• **Provided information**
□ □ □ □ □ □ □
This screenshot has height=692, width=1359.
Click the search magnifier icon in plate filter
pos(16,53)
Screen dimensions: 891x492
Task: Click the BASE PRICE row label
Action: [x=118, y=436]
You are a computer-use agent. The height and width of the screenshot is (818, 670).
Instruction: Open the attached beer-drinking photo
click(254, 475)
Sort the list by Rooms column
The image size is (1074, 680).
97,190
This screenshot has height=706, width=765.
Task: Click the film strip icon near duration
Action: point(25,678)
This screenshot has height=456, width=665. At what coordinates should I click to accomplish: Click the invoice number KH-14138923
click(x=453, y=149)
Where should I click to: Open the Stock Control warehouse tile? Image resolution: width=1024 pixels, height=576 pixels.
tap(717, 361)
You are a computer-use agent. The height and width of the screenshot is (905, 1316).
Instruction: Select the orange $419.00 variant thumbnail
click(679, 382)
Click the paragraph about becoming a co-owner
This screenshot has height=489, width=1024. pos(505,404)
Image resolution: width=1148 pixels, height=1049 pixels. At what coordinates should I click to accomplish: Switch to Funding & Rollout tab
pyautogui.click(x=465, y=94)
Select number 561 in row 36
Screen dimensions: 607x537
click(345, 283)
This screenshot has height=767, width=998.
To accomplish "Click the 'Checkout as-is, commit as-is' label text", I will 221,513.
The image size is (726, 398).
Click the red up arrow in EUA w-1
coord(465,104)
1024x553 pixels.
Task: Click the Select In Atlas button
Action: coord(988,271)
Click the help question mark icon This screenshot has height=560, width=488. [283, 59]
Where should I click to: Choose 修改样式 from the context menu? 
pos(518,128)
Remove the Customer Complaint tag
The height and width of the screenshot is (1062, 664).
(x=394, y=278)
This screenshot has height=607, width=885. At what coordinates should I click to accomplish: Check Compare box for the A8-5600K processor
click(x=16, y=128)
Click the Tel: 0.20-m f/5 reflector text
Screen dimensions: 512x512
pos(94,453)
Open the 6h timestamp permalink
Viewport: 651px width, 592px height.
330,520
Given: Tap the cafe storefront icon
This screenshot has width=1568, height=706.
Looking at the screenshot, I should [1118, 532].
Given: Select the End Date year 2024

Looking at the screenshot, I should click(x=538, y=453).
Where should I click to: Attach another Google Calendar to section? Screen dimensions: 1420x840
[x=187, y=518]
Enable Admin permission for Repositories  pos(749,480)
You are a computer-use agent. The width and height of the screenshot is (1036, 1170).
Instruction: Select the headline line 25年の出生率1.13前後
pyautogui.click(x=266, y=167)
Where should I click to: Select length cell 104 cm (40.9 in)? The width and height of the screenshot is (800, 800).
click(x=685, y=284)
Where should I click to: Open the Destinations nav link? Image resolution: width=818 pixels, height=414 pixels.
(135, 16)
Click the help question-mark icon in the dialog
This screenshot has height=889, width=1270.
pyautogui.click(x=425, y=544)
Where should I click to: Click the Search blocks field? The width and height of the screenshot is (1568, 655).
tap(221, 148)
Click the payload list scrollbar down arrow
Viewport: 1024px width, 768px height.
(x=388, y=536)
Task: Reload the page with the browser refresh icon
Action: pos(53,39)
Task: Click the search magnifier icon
□ □ □ □ □ □ □
• **Assignment**
Retype all of the material, exactly as written.

• **Answer for the task**
This screenshot has height=692, width=1359.
Click the search magnifier icon in plate filter
pos(16,53)
Screen dimensions: 891x492
Task: Click the BASE PRICE row label
Action: [x=118, y=436]
You are a computer-use agent. The height and width of the screenshot is (818, 670).
Instruction: Open the attached beer-drinking photo
click(254, 475)
Sort the list by Rooms column
The image size is (1074, 680).
97,190
This screenshot has height=706, width=765.
Task: Click the film strip icon near duration
Action: point(25,678)
This screenshot has height=456, width=665. At what coordinates should I click to accomplish: Click the invoice number KH-14138923
click(x=453, y=149)
Where should I click to: Open the Stock Control warehouse tile? Image resolution: width=1024 pixels, height=576 pixels.
tap(717, 361)
You are a computer-use agent. The height and width of the screenshot is (905, 1316).
Instruction: Select the orange $419.00 variant thumbnail
click(679, 382)
Click the paragraph about becoming a co-owner
This screenshot has height=489, width=1024. pos(505,404)
Image resolution: width=1148 pixels, height=1049 pixels. At what coordinates should I click to accomplish: Switch to Funding & Rollout tab
pyautogui.click(x=465, y=94)
Select number 561 in row 36
Screen dimensions: 607x537
click(345, 283)
This screenshot has height=767, width=998.
To accomplish "Click the 'Checkout as-is, commit as-is' label text", I will 221,513.
The image size is (726, 398).
Click the red up arrow in EUA w-1
coord(465,104)
1024x553 pixels.
Task: Click the Select In Atlas button
Action: coord(988,271)
Click the help question mark icon This screenshot has height=560, width=488. [283, 59]
Where should I click to: Choose 修改样式 from the context menu? 
pos(518,128)
Remove the Customer Complaint tag
The height and width of the screenshot is (1062, 664).
(x=394, y=278)
This screenshot has height=607, width=885. At what coordinates should I click to accomplish: Check Compare box for the A8-5600K processor
click(x=16, y=128)
Click the Tel: 0.20-m f/5 reflector text
Screen dimensions: 512x512
pos(94,453)
Open the 6h timestamp permalink
Viewport: 651px width, 592px height.
330,520
Given: Tap the cafe storefront icon
This screenshot has width=1568, height=706.
Looking at the screenshot, I should [1118, 532].
Given: Select the End Date year 2024

Looking at the screenshot, I should click(x=538, y=453).
Where should I click to: Attach another Google Calendar to section? Screen dimensions: 1420x840
[x=187, y=518]
Enable Admin permission for Repositories  pos(749,480)
You are a computer-use agent. The width and height of the screenshot is (1036, 1170).
Instruction: Select the headline line 25年の出生率1.13前後
pyautogui.click(x=266, y=167)
Where should I click to: Select length cell 104 cm (40.9 in)? The width and height of the screenshot is (800, 800).
click(x=685, y=284)
Where should I click to: Open the Destinations nav link? Image resolution: width=818 pixels, height=414 pixels.
(135, 16)
Click the help question-mark icon in the dialog
This screenshot has height=889, width=1270.
pyautogui.click(x=425, y=544)
Where should I click to: Click the Search blocks field? The width and height of the screenshot is (1568, 655).
tap(221, 148)
Click the payload list scrollbar down arrow
Viewport: 1024px width, 768px height.
(x=388, y=536)
Task: Reload the page with the browser refresh icon
Action: pos(53,39)
Task: Click the search magnifier icon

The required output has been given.